カタパルトスープレックス

有りがたうさんのカタパルトスープレックスのレビュー・感想・評価

有りがたうさん(1936年製作の映画)
3.8
清水宏監督による全編ロケのロードムービーです。原作は川端康成の短編小説『有難う』です。太平洋戦争直前の不穏な空気。軽やかな音楽と主人公の「あ有りがたうさん」(上原謙)の爽やかさ。そのギャップが作品に不思議な雰囲気をもたらしています。

時代は不景気。男はルンペン、女は束で売られる時代。本作の少し前に満州事変、続いて二・二六事件が起きています。そんな世相を背景にして「あ有りがたうさん」が運転する乗合バスには売られていく少女が乗り込みます。バスが通り過ぎる歩行者も貧乏ながらも健気に生きていく人たちばかり。峠を二つ越えれば少女が売られていく東京。そんなストーリーです。

めっちゃ暗い話っぽいでしょ?ところが映画の雰囲気は軽快な音楽と爽やかな運転手「あ有りがたうさん」のおかげで、とても明るい雰囲気なんですよ。出発地点から東京まで二十二里。そこでスレ違う人たちも、全く悲壮感がない。全編ロケということは、ひょっとしたらリアルですれ違った人たちなんじゃないかなあ。最後に登場する女歌舞伎一座だって、ロケ中に出会ったんだと思うんですよね。当時の世相を記録する映像資料としてもとっても貴重な作品だと思います。
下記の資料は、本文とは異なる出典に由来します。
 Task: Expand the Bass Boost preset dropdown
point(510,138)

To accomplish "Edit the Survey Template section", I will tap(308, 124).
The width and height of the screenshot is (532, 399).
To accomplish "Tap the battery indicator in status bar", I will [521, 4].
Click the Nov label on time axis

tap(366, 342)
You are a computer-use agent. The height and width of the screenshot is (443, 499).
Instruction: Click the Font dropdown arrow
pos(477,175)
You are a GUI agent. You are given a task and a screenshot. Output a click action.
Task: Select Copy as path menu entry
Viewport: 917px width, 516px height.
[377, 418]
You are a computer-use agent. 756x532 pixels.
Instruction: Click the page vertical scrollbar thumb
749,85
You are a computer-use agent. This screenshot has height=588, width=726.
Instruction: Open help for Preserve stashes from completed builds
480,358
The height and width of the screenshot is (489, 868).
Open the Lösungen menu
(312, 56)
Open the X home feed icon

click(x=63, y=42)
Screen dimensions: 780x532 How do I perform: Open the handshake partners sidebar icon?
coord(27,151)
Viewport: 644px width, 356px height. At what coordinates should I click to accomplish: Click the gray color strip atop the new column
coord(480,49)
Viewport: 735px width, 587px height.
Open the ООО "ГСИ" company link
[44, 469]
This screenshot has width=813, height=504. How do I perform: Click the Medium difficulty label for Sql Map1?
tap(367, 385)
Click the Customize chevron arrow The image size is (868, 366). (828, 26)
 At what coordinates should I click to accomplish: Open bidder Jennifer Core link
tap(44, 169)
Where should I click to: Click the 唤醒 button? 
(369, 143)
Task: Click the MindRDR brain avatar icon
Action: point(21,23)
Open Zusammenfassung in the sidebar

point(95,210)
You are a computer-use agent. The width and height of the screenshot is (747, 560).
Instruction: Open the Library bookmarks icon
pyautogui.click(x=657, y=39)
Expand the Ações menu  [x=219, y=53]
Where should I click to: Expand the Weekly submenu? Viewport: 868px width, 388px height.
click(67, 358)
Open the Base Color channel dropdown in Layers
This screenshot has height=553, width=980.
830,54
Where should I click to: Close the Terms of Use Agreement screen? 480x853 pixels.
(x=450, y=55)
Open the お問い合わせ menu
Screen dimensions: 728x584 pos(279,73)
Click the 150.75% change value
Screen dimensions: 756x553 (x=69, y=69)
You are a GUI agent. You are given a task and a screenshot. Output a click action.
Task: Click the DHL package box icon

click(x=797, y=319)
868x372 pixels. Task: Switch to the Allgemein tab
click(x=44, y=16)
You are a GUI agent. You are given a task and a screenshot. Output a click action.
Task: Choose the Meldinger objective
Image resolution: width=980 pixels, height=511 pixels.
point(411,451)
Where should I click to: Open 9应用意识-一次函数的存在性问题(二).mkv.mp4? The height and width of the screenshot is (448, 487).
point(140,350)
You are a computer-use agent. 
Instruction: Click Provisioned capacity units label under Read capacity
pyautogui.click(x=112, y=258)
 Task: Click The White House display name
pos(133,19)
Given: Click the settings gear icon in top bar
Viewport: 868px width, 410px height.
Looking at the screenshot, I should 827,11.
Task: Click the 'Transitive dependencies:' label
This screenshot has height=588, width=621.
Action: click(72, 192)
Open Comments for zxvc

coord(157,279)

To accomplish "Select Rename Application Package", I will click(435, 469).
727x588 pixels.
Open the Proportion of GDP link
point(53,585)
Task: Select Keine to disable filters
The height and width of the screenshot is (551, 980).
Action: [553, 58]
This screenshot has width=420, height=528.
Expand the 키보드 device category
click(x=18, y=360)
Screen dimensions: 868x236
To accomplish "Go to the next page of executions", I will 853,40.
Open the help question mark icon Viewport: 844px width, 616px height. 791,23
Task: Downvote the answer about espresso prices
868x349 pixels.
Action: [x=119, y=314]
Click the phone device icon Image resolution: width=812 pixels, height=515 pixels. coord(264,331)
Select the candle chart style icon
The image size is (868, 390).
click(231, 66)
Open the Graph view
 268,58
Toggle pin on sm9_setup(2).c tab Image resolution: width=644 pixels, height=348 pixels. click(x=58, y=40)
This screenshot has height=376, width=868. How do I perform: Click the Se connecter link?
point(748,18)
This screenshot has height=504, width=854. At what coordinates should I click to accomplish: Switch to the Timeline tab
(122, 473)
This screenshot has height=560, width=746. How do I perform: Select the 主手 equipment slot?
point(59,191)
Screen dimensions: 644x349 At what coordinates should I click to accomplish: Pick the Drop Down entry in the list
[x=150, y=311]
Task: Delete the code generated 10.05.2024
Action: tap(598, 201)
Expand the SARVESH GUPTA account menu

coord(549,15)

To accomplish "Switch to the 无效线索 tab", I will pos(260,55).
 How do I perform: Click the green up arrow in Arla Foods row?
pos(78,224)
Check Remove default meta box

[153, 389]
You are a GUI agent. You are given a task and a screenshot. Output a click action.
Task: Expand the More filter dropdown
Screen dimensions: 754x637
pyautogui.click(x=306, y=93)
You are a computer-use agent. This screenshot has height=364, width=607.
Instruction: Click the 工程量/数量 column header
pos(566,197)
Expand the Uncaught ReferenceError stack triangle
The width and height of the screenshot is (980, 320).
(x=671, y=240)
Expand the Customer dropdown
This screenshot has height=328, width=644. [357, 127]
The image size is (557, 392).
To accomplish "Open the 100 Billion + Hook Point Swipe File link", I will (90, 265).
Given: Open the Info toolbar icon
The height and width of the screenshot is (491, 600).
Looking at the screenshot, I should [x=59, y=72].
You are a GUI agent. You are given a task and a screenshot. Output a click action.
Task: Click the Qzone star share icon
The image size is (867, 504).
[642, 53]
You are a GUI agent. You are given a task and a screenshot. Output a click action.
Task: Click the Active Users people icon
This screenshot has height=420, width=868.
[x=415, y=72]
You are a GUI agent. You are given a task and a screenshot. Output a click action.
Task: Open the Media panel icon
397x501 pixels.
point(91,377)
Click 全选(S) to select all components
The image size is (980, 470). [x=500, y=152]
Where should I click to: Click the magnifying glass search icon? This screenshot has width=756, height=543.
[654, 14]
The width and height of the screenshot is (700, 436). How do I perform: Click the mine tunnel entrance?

川端康成の原作では「あ有りがたうさん」と「売られゆく娘」が一晩共に過ごして結ばれます。しかし、本作ではそこはボヤかしている。本作が描きたい部分ではないんですよ。むしろ語り部としての「黒襟の女」(桑野通子)が陰の主人公なんだと思います。「黒襟の女」はすでに売られてしまった少女なんですよ。その目から世相を批判的に眺めている。

それにしても桑野通子はいいなあ。ああいう女性は大好きです。ボクはヤンキーな女性が大好きなんですよ。「アバヨー」って言われてみたい!「コルベットのセコハンくらいの金で、束で売られる女を救えるんだよ」だって。かっこいい。